La memoria, infatti, (MNEMOSUNE) produce contenuti mitici per trasmettere una
tradizione culturale. È un ritrovamento di ciò che già esiste nella tradizione
della società… Aristotele dice con chiarezza che il mito è l’anima della
tragedia, del racconto che poi sfocia nella problematicità tipica, trama da cui
il poeta ricava l’ordito del racconto. È una continua arte della memoria per
raccogliere un sistema di valori che la tradizione trasmette.
3. I
miti sono racconti che si presentano con carattere DISORDINATO, non esiste un “codice” dei miti. Il disordine
dei racconti di dei e mitici in generali sono molto caotici (anche perché ne
esistono di diverse versioni): non esiste un codice dei miti, in quanto
venivano tramandati oralmente. La metafora di questo disordine è rappresentata
dall’idea del labirinto, è un particolare tipo di disordine. Nel mito la
metafora più usata è quella del labirinto: è un insieme disordinato di vie che
però nasconde un discorso valido, unitario. Questa idea che vi sia un ordine
nascosto in un labirinto è quel concetto che ritorna nella filosofia. La parola
COSMOS (ordine) si contrappone alla parola CAOS (che vuol dire vuoto). In
queste accezioni il cosmo va a riempire il vuoto lasciato dal CAOS e questo,
nella concezione greca, è ordine.
4. Il
mito no è un racconto immediato in cui il lettore o ascoltatore comprende
direttamente ciò che viene detto: è un racconto SIMBOLICO od ANALOGICO. È un’espressione di ciò che consente
di pensare per immagini: il mito è racconto simbolico perché si pone come
paradigma simbolico, che consente di comprendere ciò che è complesso,
attraverso la visione di un gesto o di un’immagine. Quando il filosofo cerca la
verità è uguale all’arciere che scaglia da lontano una freccia e centra il
bersaglio. Il problema, quindi, è quello di evocare immagini note al
lettore/ascoltatore che gli facciano capire ciò che sta alla base di quella
narrazione. Il mito orienta la nostra vita, il mito cerca di provocare
attraverso il simbolo (collegamento, tessera spezzata che si riunisce
perfettamente) con metafore. Il mito è quella realtà che è stata molto
indagata: il mito è proprio il sogno della civiltà di un popolo.
5. Il
racconto mitico è comunicazione
e questo tipo di comunicazione si realizza col DIALOGO. È un racconto dialogico o comunicativo: possiamo
trarre dal discorso comunicativo 3 caratteristiche:
a. Ethos,
deve presentarsi come un elemento del comportamento, della condotta;
b. Logico
razionale, dialettico, deve trasmettere un logos;
c. Pathos,
un’emozione.
Queste
tre caratteristiche ricorrono nel discorso di Aristotele.
È un
ETHOS (ha valore etico) perché si manifesta nella forma della comunicazione
dialogica, il dialogo è forma di comunicazione non violenta. Nell’Antigone si
racconta del rapporto problematico tra Antigone e Creonte in forma dialogica. È
un dialogo agonistico, in questo caso: la conversazione è conflittuale. Per
tutta la tragedia è, però, in forma non violenta. Per il lettore questo non è
ascolto passivo, ma è una partecipazione attiva: è un coinvolgimento che
produce un orientamento. Questo avveniva nella tragedia attica: ogni tragedia
aveva un ethos dialogico dell’uomo (chi esce dal teatro greco esce migliore da
come era entrato).
La
narrazione mitica è anche LOGOS: è una comunicazione che però si mostra in
forma dialettica. Non è un logos lineare, sequenziale, unilaterale: esempio, la
tragedia attica mostra la tragedia di un conflitto (piuttosto violento, anche).

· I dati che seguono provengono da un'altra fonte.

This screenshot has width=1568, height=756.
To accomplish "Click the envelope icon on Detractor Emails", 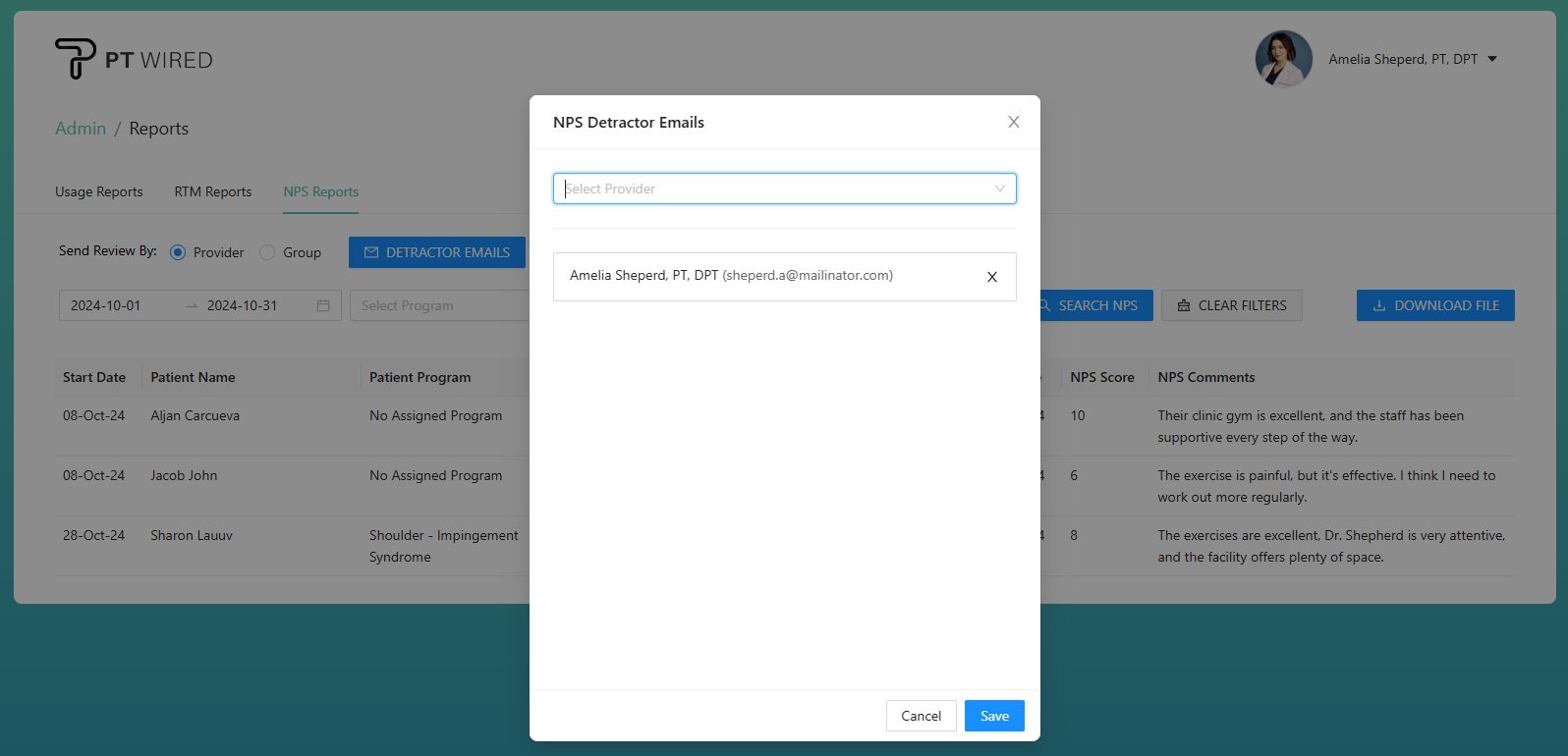I will (x=371, y=252).
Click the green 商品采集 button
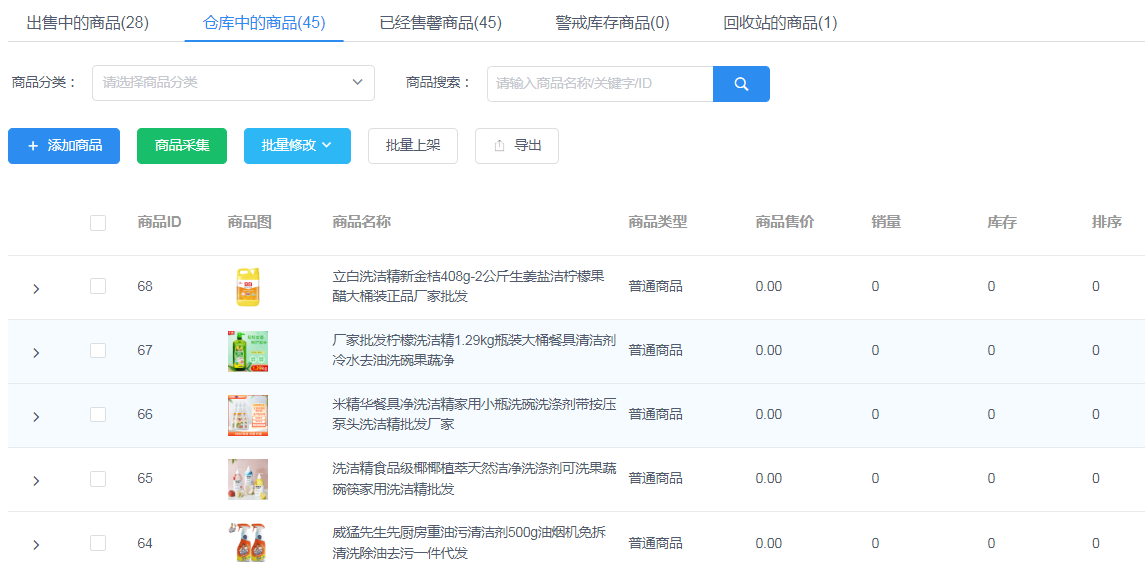This screenshot has height=562, width=1145. pos(182,146)
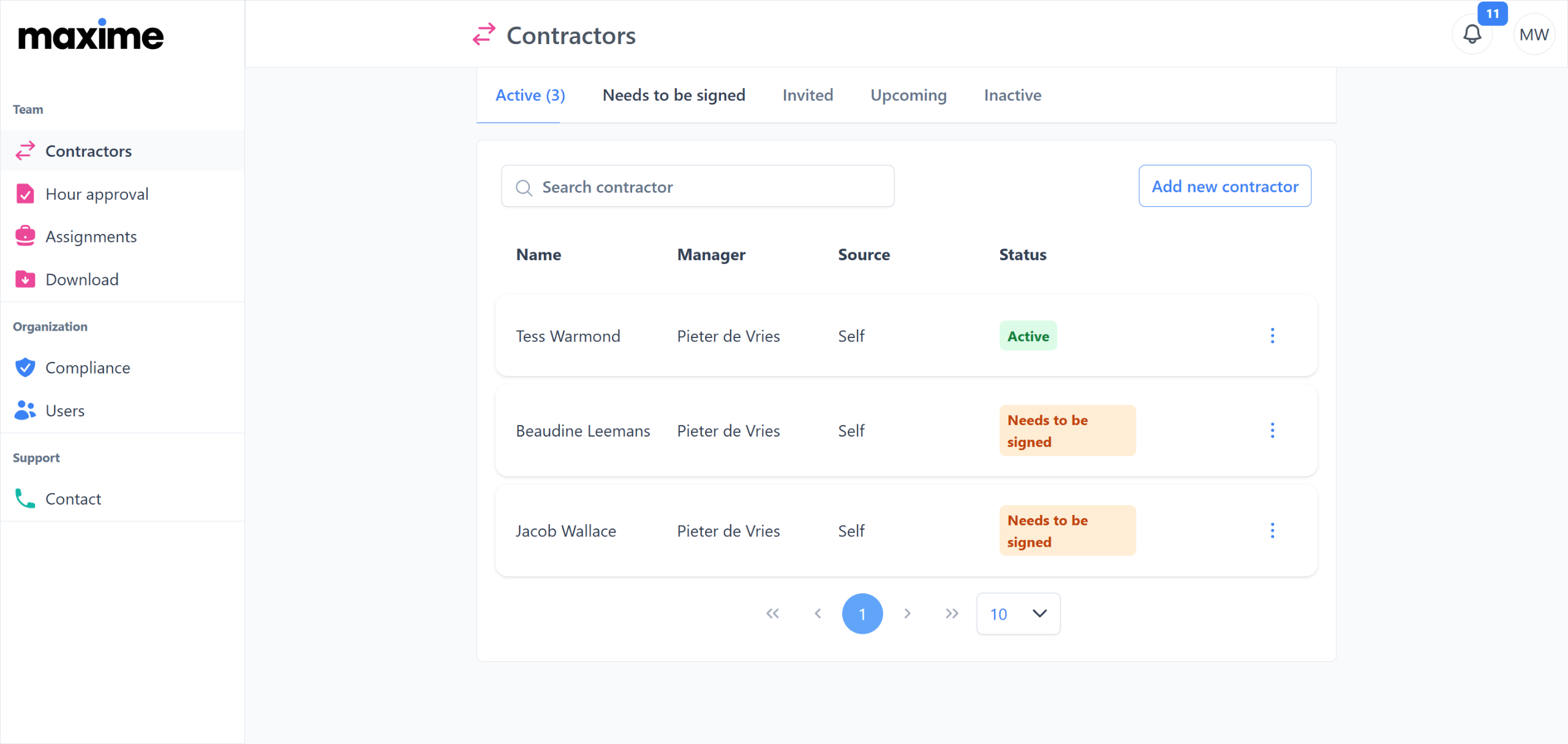Click the Contact phone icon
This screenshot has width=1568, height=744.
coord(25,498)
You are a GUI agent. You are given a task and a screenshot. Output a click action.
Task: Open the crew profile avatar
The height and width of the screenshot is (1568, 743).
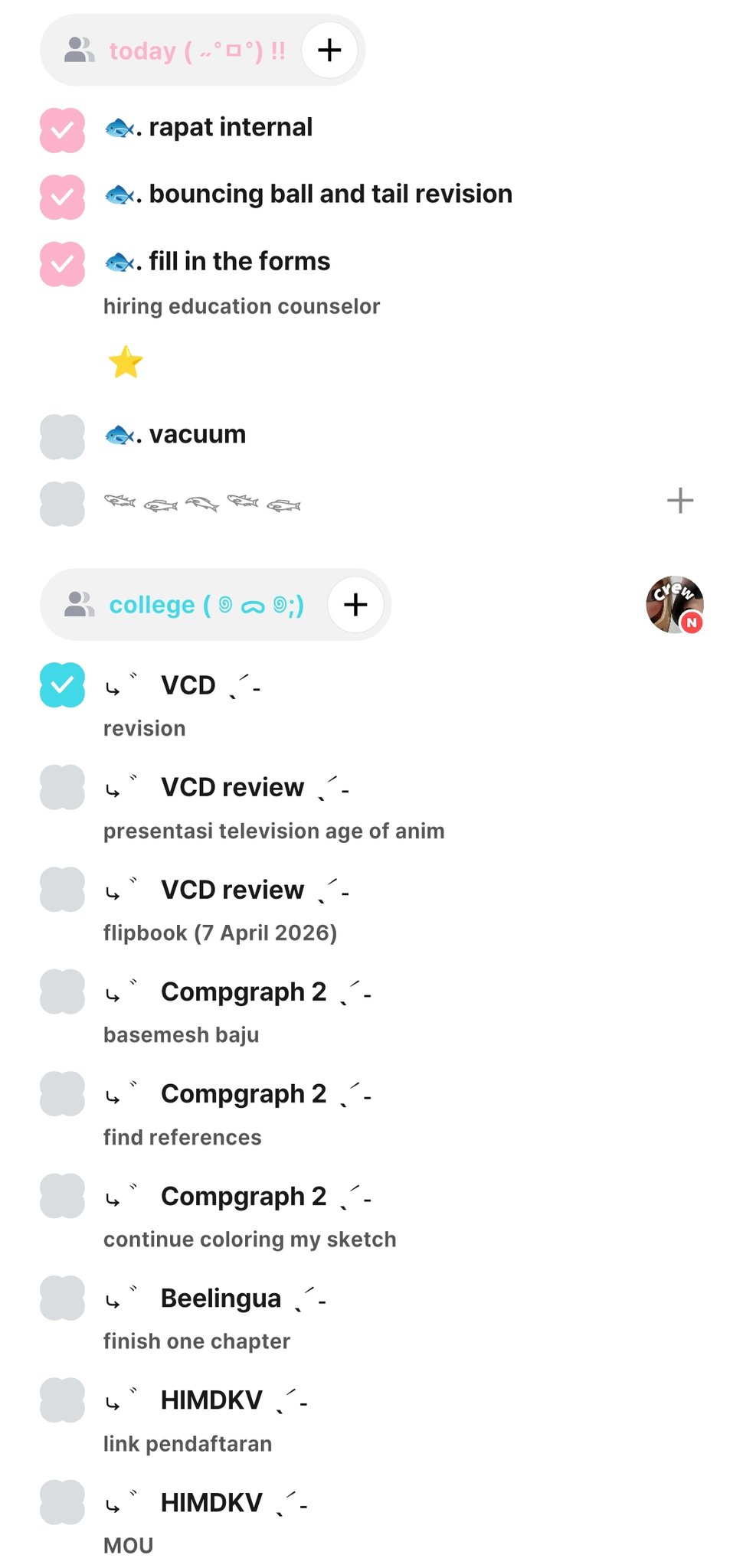click(x=674, y=605)
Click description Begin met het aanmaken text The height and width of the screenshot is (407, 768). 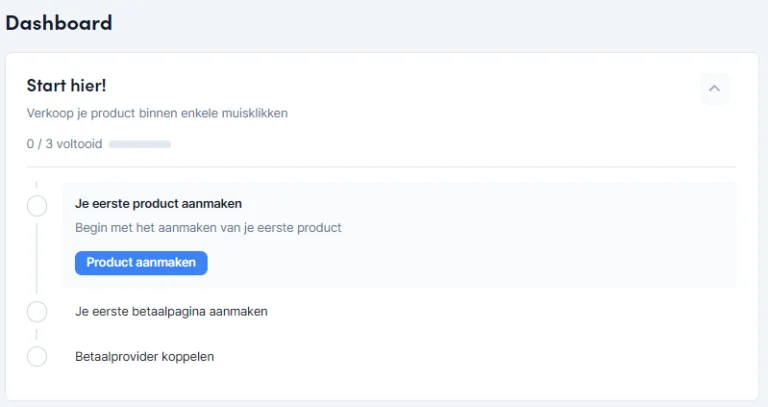tap(208, 227)
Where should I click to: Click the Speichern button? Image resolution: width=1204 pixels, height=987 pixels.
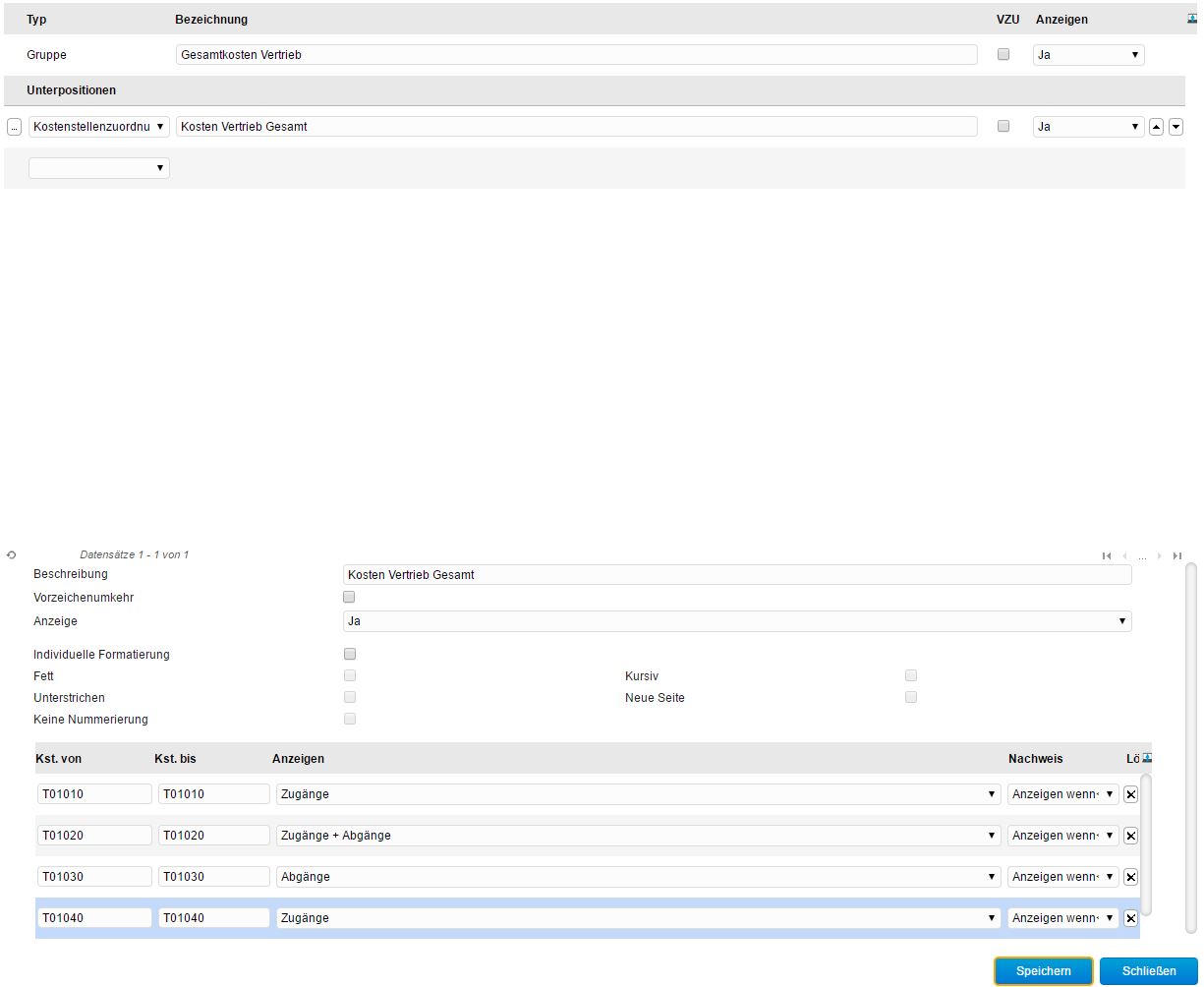[x=1043, y=971]
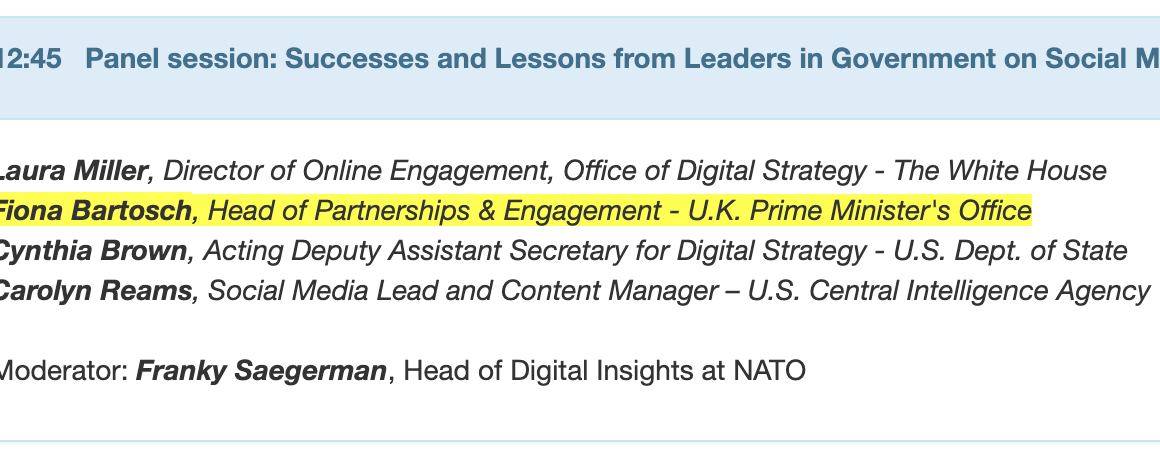Image resolution: width=1160 pixels, height=462 pixels.
Task: Click 'Head of Digital Insights' text
Action: [x=533, y=371]
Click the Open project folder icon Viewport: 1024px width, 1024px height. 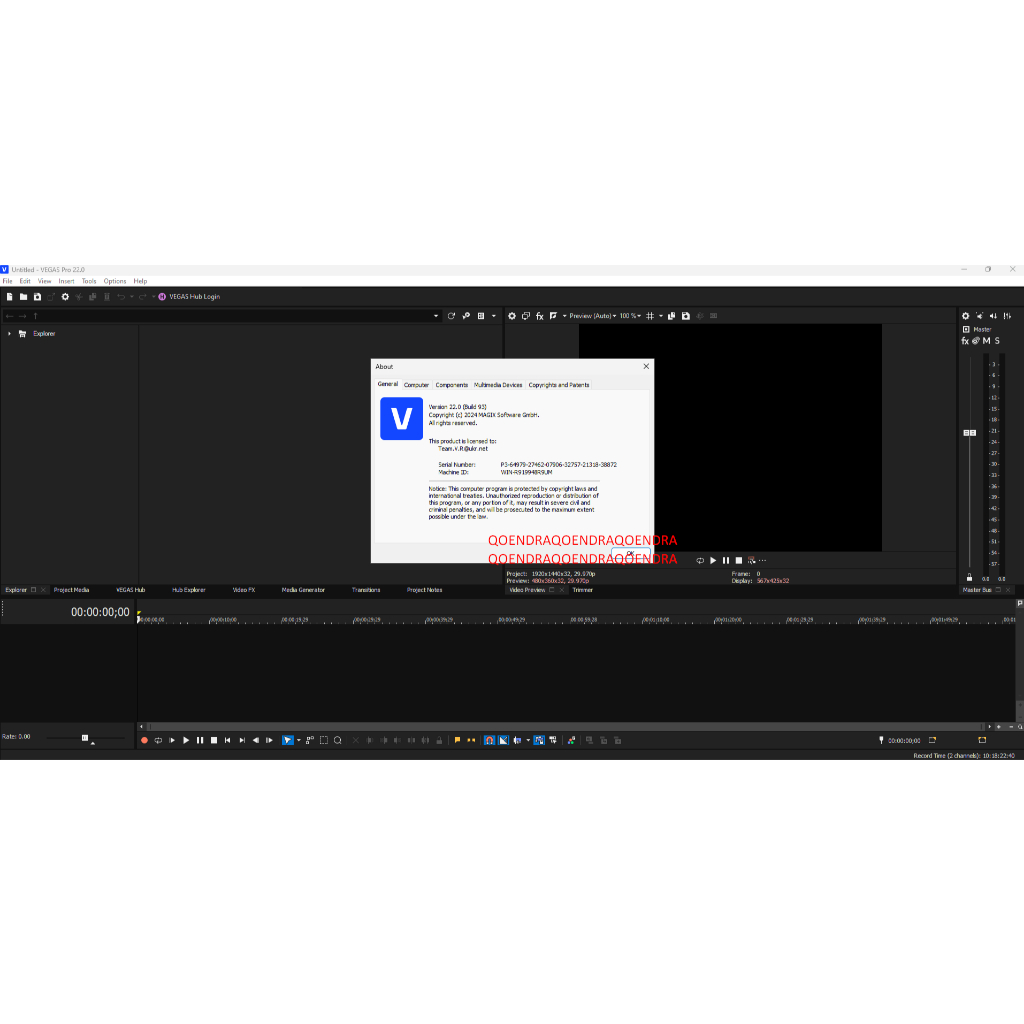click(x=23, y=297)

È sempre un logos dialettico, che conserva la natura conflittuale o
controversiale: la dimensione comunicativa non è solo simbolica od analogica,
ma è basata sulla polarità, sulla tensione. L’argomentazione mitica è logica in
quanto dialettica, polare: anche questo evoca la struttura dialettica
dell’esperienza giuridica. È capacità di connessione che l’autore imprime al
suo discorso.
La
narrazione mitica è anche PATHOS, un’emozione. Predispone l’ascoltatore in un
dato modo: il mito si basa spesso sullo splendore estetico del racconto per
suscitare l’approvazione sociologica. Il mito vuole provocare l’emozione nel
singolo. Il singolo uditore o lettore deve essere chiamato a riflettere in
singolo (non in massa).
DOMANDA
TIPO: MI PARLI DEGLI ASPETTI COSTITUTIVI DEL SAPERE MITICO.
MI PARLI
DEGLI USI DELLA DIALETTICA IN ARISTOTELE.